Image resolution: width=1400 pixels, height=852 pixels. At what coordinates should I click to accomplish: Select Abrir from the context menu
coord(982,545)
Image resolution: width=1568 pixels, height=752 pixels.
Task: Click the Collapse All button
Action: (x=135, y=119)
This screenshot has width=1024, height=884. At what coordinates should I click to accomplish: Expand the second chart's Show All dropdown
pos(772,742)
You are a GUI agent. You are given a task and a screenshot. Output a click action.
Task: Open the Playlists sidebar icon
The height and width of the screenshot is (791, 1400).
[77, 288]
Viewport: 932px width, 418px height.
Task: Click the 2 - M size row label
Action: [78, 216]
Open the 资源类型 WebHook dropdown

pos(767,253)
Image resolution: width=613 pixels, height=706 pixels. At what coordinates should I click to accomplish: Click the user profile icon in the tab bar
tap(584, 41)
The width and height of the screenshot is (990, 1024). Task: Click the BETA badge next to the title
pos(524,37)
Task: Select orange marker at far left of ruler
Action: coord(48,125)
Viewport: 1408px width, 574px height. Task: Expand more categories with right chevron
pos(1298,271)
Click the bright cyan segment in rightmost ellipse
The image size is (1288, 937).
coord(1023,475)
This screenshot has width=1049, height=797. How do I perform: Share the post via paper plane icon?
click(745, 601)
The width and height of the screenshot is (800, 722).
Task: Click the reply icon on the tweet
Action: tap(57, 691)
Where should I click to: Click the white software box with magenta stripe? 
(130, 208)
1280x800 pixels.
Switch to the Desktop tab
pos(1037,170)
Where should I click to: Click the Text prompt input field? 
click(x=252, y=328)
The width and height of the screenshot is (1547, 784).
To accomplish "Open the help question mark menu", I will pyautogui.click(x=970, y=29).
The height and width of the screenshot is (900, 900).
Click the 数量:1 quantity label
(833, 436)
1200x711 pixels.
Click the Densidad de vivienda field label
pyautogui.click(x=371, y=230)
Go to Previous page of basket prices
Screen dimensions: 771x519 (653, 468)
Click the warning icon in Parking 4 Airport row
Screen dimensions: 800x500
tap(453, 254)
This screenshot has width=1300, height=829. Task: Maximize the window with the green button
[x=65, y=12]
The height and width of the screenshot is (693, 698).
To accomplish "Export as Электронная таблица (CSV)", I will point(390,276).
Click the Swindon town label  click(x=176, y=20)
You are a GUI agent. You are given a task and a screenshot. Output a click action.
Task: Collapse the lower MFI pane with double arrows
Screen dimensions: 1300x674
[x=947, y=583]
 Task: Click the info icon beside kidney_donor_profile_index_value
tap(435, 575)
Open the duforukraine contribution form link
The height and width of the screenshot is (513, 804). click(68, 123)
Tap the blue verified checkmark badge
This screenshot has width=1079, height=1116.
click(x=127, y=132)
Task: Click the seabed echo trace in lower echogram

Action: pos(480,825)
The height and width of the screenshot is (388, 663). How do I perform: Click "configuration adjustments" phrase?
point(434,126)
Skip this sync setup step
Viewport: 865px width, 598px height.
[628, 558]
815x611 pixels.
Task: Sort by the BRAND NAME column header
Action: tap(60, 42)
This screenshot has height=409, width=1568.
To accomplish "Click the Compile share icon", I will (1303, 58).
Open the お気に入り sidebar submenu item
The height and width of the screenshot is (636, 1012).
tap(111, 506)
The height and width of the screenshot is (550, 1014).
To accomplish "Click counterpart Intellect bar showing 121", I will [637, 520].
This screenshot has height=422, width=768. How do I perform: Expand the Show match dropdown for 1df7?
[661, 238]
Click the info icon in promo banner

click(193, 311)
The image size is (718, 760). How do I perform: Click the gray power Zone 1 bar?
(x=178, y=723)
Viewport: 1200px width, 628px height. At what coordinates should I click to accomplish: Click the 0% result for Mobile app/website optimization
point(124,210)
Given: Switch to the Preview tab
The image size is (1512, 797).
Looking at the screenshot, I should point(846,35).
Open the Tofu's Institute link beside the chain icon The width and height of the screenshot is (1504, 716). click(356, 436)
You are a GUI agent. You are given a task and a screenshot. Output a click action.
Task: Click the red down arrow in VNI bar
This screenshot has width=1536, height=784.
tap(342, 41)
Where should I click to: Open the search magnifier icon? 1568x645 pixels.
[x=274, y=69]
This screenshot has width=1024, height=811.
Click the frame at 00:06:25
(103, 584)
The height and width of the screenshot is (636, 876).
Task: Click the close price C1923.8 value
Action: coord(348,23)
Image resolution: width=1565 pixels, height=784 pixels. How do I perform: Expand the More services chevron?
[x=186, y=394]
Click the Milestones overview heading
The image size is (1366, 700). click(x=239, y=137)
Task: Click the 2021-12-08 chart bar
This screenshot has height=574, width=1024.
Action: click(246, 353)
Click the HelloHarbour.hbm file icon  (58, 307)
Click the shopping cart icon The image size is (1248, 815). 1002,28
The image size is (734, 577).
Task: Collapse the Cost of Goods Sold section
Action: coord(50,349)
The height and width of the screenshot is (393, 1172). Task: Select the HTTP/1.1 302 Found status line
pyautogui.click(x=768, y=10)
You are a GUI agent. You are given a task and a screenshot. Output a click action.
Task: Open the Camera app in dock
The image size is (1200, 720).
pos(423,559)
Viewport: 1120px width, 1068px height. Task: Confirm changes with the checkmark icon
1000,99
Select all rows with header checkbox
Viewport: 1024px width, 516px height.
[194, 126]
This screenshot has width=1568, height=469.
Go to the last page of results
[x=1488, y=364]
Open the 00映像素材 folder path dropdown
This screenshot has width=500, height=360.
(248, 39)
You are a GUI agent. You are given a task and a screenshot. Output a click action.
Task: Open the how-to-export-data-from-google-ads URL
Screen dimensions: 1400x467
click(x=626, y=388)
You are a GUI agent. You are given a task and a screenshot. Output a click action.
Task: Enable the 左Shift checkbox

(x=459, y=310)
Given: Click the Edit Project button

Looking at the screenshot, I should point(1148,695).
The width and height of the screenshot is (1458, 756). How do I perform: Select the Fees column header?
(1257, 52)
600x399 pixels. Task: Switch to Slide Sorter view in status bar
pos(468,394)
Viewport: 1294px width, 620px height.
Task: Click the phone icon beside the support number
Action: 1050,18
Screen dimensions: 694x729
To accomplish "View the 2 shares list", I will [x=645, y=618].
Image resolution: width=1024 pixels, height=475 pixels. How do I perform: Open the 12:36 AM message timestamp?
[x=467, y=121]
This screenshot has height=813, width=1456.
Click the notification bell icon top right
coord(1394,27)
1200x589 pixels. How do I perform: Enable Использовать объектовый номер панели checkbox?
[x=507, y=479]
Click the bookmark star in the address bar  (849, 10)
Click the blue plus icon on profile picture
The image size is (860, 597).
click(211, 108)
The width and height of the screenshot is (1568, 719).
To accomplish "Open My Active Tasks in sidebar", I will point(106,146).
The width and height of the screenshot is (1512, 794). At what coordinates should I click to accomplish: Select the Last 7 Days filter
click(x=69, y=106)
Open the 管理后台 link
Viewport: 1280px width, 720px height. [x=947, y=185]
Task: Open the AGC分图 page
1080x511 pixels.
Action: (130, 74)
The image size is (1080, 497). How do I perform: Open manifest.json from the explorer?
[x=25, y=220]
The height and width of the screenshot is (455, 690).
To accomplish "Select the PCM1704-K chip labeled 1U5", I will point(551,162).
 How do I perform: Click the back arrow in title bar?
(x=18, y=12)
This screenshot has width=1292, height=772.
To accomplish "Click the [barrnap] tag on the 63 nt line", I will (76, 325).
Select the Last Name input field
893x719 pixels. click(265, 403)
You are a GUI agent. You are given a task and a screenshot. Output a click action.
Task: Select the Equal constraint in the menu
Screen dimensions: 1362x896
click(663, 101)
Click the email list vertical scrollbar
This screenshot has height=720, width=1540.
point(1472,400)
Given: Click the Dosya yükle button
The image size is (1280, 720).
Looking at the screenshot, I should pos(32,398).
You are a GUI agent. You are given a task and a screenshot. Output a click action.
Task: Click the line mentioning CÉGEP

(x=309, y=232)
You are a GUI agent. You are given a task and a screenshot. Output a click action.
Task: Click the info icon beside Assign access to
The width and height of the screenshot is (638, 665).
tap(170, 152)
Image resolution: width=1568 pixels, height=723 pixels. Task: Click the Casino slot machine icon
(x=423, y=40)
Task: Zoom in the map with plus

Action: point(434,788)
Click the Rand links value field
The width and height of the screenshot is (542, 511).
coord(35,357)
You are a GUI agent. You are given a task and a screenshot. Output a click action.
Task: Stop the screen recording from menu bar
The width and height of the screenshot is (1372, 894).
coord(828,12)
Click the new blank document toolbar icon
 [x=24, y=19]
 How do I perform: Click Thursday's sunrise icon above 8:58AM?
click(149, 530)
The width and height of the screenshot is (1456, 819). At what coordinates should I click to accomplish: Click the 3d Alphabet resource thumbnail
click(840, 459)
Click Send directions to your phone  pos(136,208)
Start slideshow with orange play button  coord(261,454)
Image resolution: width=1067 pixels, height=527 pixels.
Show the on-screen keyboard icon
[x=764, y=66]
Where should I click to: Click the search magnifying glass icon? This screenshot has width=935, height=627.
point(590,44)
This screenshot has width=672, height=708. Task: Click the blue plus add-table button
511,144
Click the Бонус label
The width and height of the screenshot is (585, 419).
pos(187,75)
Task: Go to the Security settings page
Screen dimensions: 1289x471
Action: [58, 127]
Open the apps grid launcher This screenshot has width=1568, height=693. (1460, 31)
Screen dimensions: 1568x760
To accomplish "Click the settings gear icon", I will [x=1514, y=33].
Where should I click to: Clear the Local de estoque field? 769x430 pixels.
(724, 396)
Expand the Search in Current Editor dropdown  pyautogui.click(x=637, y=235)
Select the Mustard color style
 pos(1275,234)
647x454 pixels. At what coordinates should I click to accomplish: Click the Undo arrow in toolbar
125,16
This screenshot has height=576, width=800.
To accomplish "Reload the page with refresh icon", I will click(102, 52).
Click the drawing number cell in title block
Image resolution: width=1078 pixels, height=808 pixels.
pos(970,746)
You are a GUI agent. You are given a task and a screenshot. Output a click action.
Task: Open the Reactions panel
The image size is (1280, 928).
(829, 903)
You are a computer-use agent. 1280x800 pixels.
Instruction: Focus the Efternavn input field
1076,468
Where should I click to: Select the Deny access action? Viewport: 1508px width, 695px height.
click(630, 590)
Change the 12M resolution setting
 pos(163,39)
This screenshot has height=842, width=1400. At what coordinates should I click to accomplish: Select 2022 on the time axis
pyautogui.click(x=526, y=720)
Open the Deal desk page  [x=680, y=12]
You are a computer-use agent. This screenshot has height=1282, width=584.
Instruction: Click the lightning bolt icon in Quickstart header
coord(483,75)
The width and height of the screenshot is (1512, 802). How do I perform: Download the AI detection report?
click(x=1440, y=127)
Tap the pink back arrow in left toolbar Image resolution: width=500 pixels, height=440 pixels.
________
• _ASSIGNED TASK_: From the records above, print exactly the lines that run from the line with "Click the 数量:1 quantity label" to the line with "Click the warning", inclusive.

• _COMPLETED TASK_:
Click the 数量:1 quantity label
(833, 436)
1200x711 pixels.
Click the Densidad de vivienda field label
pyautogui.click(x=371, y=230)
Go to Previous page of basket prices
Screen dimensions: 771x519 (653, 468)
Click the warning icon in Parking 4 Airport row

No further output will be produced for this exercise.